**YOUR GOAL:** With the line that contains "Given: Click the 2016" as the final line, return every line from the start of the data below exactly.

····················

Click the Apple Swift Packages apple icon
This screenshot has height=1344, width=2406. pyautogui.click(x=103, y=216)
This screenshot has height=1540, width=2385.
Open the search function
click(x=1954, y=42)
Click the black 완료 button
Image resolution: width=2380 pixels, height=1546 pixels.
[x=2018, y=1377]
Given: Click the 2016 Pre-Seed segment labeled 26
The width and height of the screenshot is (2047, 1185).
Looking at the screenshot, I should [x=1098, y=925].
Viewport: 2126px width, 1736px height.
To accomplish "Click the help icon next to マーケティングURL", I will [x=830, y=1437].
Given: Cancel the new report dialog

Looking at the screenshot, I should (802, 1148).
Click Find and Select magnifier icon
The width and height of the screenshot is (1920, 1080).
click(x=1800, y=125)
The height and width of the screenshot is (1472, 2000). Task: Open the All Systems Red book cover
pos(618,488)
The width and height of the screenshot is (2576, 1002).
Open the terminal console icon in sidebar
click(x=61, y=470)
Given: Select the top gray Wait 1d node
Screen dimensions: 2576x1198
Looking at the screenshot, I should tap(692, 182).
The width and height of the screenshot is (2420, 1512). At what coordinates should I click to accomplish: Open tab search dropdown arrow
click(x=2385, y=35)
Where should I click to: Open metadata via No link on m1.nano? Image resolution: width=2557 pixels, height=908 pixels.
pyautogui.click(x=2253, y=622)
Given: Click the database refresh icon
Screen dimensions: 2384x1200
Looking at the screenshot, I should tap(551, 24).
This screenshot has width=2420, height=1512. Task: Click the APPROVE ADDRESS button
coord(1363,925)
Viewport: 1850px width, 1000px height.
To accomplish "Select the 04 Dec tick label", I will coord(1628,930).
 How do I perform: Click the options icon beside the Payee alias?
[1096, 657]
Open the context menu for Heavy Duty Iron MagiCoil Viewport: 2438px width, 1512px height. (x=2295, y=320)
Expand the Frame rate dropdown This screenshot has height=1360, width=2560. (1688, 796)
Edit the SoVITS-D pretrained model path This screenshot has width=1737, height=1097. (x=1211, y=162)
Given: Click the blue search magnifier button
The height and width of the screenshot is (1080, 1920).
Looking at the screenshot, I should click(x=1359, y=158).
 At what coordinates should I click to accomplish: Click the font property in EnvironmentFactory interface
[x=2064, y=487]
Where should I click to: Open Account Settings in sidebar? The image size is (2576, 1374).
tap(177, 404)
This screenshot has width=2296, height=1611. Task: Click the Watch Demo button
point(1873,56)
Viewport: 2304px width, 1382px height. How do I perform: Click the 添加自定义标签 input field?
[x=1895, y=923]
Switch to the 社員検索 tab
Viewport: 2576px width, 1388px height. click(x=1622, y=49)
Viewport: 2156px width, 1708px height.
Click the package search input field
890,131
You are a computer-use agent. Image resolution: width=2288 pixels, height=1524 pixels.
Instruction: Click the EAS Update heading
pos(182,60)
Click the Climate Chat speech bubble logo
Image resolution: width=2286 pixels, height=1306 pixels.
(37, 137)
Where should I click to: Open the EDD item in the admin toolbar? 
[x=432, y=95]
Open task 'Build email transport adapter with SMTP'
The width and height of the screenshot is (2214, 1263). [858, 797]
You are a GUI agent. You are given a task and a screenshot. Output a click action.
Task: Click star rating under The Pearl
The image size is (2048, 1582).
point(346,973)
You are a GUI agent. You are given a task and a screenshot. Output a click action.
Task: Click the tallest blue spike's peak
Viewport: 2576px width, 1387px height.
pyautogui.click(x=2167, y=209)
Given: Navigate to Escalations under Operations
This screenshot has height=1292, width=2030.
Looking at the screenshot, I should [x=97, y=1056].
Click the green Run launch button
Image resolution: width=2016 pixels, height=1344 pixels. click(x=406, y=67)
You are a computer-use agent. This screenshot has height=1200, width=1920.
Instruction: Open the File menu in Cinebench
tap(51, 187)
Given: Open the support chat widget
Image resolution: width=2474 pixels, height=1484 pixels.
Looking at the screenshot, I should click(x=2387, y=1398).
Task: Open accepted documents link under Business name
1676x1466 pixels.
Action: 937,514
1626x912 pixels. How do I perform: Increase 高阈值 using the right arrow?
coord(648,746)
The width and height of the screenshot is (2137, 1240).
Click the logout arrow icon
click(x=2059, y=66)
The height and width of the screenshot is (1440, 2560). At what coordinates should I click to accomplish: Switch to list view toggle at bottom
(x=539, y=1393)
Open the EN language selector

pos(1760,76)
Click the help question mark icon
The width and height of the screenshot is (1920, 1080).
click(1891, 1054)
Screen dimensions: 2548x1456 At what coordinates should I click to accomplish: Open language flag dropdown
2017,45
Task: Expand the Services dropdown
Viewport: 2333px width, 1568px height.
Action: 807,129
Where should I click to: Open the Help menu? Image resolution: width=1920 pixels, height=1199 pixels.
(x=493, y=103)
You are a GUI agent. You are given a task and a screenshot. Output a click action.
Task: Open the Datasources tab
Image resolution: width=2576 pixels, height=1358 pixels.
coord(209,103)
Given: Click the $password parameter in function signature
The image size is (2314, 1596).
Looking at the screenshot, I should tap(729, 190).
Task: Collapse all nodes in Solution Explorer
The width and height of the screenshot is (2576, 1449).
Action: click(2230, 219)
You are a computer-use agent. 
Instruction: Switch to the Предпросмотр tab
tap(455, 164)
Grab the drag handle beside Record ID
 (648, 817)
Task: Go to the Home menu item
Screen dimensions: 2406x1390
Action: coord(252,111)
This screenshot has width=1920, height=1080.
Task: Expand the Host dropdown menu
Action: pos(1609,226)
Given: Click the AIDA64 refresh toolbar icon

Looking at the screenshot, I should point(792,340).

····················

**RESPONSE AREA:**
Click the Apple Swift Packages apple icon
This screenshot has height=1344, width=2406. pyautogui.click(x=103, y=216)
This screenshot has height=1540, width=2385.
Open the search function
click(x=1954, y=42)
Click the black 완료 button
Image resolution: width=2380 pixels, height=1546 pixels.
[x=2018, y=1377]
Given: Click the 2016 Pre-Seed segment labeled 26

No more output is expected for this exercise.